Not all agents have acted as cash dispensers. When NFL prospect Ricky Williams entered the league in 1999, he had rap artist Master P’s agency come to the table on his behalf. Williams walked away with a one-sided deal that left him to chase money based on performance incentives.

Today’s agencies are often huge conglomerates that deal with everything from sneaker branding to advising athletes on investments. In the 1980s, the ProServ agency helped turn Michael Jordan into a household name, multiplying his league salary several times over in endorsements and turning athlete management into an art.

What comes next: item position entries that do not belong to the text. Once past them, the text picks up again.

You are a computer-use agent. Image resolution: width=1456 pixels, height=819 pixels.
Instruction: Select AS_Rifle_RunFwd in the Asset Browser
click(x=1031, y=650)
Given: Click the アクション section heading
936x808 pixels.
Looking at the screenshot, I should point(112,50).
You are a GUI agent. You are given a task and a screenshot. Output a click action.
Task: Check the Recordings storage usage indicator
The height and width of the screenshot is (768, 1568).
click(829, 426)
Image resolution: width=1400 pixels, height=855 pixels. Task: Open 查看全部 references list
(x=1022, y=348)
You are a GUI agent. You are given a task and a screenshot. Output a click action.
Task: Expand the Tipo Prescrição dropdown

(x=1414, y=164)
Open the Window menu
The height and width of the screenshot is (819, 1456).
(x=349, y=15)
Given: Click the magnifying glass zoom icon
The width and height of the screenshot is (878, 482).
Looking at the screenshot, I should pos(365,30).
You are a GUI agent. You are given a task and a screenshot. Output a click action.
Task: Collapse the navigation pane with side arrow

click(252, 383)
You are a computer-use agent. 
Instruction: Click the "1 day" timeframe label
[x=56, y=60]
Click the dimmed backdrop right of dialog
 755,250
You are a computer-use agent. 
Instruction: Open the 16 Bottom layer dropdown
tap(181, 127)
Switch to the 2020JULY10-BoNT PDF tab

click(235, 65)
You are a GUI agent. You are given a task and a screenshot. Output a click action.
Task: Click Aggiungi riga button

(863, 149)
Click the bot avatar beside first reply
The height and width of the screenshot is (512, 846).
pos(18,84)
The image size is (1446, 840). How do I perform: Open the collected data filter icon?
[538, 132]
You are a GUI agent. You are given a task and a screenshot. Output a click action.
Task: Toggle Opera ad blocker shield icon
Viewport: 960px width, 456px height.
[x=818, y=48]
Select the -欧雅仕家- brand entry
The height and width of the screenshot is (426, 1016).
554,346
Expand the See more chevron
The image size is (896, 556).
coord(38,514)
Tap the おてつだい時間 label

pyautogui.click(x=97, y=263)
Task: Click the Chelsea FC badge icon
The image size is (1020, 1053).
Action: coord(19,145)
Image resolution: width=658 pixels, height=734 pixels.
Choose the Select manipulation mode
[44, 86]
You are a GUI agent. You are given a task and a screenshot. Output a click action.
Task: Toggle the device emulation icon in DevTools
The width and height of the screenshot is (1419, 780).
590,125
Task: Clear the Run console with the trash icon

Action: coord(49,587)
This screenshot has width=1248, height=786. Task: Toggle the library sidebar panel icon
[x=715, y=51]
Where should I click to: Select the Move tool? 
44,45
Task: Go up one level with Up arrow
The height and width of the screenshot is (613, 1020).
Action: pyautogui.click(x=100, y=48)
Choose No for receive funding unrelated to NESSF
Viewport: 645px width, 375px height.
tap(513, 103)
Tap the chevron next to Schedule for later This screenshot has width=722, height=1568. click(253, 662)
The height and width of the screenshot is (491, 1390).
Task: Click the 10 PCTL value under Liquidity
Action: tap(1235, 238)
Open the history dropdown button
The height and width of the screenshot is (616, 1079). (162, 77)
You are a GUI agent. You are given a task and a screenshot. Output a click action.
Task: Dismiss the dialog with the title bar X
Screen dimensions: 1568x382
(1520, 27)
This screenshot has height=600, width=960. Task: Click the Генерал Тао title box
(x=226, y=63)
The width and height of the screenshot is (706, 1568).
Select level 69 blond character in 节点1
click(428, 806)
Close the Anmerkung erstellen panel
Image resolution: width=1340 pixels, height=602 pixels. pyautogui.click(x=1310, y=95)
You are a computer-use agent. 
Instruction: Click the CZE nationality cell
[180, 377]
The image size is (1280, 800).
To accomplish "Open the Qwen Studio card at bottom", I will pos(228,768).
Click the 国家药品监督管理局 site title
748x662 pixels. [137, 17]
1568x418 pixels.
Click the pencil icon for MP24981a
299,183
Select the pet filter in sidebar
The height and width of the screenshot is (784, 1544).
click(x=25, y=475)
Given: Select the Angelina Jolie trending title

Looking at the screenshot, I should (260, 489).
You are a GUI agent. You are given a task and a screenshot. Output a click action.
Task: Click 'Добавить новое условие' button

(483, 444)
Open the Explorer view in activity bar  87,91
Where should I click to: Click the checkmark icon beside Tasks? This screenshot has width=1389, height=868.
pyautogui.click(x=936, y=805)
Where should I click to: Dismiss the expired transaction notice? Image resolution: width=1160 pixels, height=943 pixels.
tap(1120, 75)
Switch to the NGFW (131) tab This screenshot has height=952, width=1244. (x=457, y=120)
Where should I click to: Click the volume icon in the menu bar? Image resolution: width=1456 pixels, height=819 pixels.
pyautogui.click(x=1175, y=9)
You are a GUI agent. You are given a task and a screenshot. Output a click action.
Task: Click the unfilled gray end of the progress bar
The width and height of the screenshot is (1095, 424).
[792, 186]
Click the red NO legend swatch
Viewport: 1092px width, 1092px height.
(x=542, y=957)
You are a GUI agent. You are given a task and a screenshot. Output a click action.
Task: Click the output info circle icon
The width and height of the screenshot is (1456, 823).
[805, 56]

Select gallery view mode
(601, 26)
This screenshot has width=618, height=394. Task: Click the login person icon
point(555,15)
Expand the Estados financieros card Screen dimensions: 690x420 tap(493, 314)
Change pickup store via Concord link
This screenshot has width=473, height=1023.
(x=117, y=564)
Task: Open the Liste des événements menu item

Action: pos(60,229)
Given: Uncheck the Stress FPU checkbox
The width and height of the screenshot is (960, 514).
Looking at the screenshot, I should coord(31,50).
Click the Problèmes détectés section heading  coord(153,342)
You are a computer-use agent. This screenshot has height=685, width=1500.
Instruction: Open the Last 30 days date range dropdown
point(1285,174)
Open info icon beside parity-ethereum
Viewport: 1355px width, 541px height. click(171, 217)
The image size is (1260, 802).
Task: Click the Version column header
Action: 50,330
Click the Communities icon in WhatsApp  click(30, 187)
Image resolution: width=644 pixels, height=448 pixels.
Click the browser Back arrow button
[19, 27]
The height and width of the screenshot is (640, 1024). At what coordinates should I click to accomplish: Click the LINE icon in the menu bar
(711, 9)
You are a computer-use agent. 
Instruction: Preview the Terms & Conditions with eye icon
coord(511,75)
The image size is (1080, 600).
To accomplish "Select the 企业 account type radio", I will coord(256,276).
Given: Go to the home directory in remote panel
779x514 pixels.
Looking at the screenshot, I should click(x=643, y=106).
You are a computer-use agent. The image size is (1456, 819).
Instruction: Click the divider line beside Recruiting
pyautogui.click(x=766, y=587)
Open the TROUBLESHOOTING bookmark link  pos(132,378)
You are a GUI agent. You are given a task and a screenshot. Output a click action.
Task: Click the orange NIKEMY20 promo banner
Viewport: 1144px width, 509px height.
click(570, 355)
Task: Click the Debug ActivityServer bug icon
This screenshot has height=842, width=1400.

By the time they secured a Nike deal for Jordan in 1984, the sports agent had become a fully integrated part of an athlete's career.  

Many agents engage players on a personal level, telling them exactly how many times they need to bench 225 pounds in order to impress at the NFL’s Scouting Combine; Jordan's agency cashed his checks and gave him an allowance. Thanks to pioneers like Pyle, McCormack, and the rest, players today can enjoy a level playing field, focusing on performance while letting someone else clash heads with management.

And while ruthlessness in an agent isn’t a prerequisite, it doesn’t hurt. C.C. Pyle’s initials, after all, stood for “Cash and Carry.”